MSA's are the leading edge of consumer driven health care and, thanks to companies like Whole Foods, the future of health care is available to their employees today.
Cost of prescriptions does affect health
A health care system that was focused on the best outcomes would increase incentives to provide the most effective treatments possible. Unfortunately, our health care system reimburses based on a fee-for-service model, regardless of the quality of care provided. Still, if we did shift to a quality based system, evidence is mounting that we would spend disproportionately more on prescription drugs than we do now - because they work so well. A recently released University of Michigan study followed 8,000 elderly patients for three years. Researchers found that patients who stopped taking prescription drugs to cut down on expenses were "50 per cent more likely to have suffered a heart attack, stroke or chest pain episode than those who had not cut back." They were also much more likely to suffer declines in their overall health. The implications for U.S. health policy: not funding prescription drug costs for patients who cannot afford them will lead to more health care problems, not less. Medicare drug coverage should help to offset problems like this one, but it should also cause health plans to rethink their approach to prescription drug coverage.

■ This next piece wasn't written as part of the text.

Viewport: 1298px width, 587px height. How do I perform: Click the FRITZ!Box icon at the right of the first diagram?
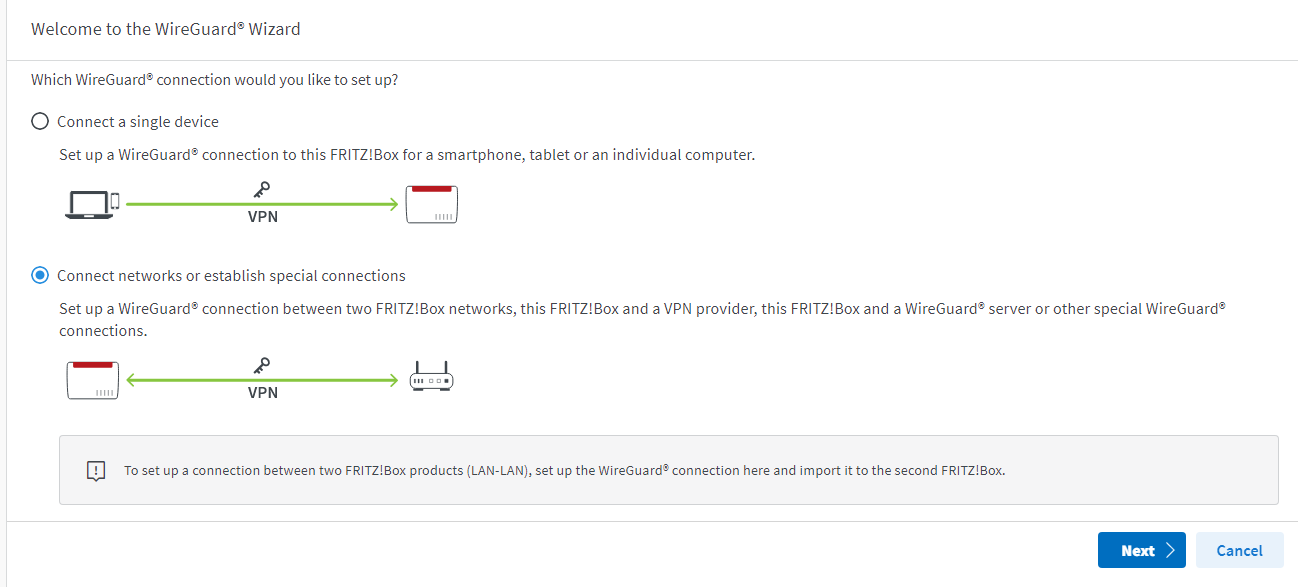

Dutch company guilty on Aids drugs.
The right kind of discrimination can be a good thing - at least when it comes to drug pricing. Price discrimination means offering different prices to different buyers based on their ability to pay; for instance, selling AIDS drugs at higher prices in developed nations and at deep discounts in developing nations. In this sense, price discrimination allows pharmaceutical manufacturers to fund drug innovation while at the same time offering the world's poorest citizens access to the world's best medications.
The scheme falls apart, however, if drug importers buy up medications in poor countries for resale in higher priced markets. This article documents how a Dutch company was found guilty of reimporting inexpensive AIDS drugs from Africa into Europe, selling them at an enormous profit. This practice not only hurts the patients in developing nations who despeately need access to these drugs, it hinders innovation - cutting off tomorrow's patients (rich and poor alike) from the next generation of life-saving medicines.
An established hemophilia drug, used to stop bleeding, has shown in early trials to be incredibly effective in curbing the damage caused by the most devastating type of stroke, a bleeding stroke. Researchers found that a single infustion of the drug NovoSeven, given within three hours of stroke onset, "cut by about one third the risk of death or severe disability among patients in the midst of a bleeding stroke." This type of stroke affects about 80,000 victims in the U.S. every year, and 2 million worldwide. This is only the second treatment that has shown any effectiveness in treating any type of stroke, and the first one for bleeding strokes. While larger studies will have to be conducted to confirm the results and the drug's safety, reseachers were impressed by the results and optimistic the findings would hold up. The drug's costs is $7,000 per dose - but offsets the severe disability costs (due to brain damage or coma) that regularly accompany bleeding strokes.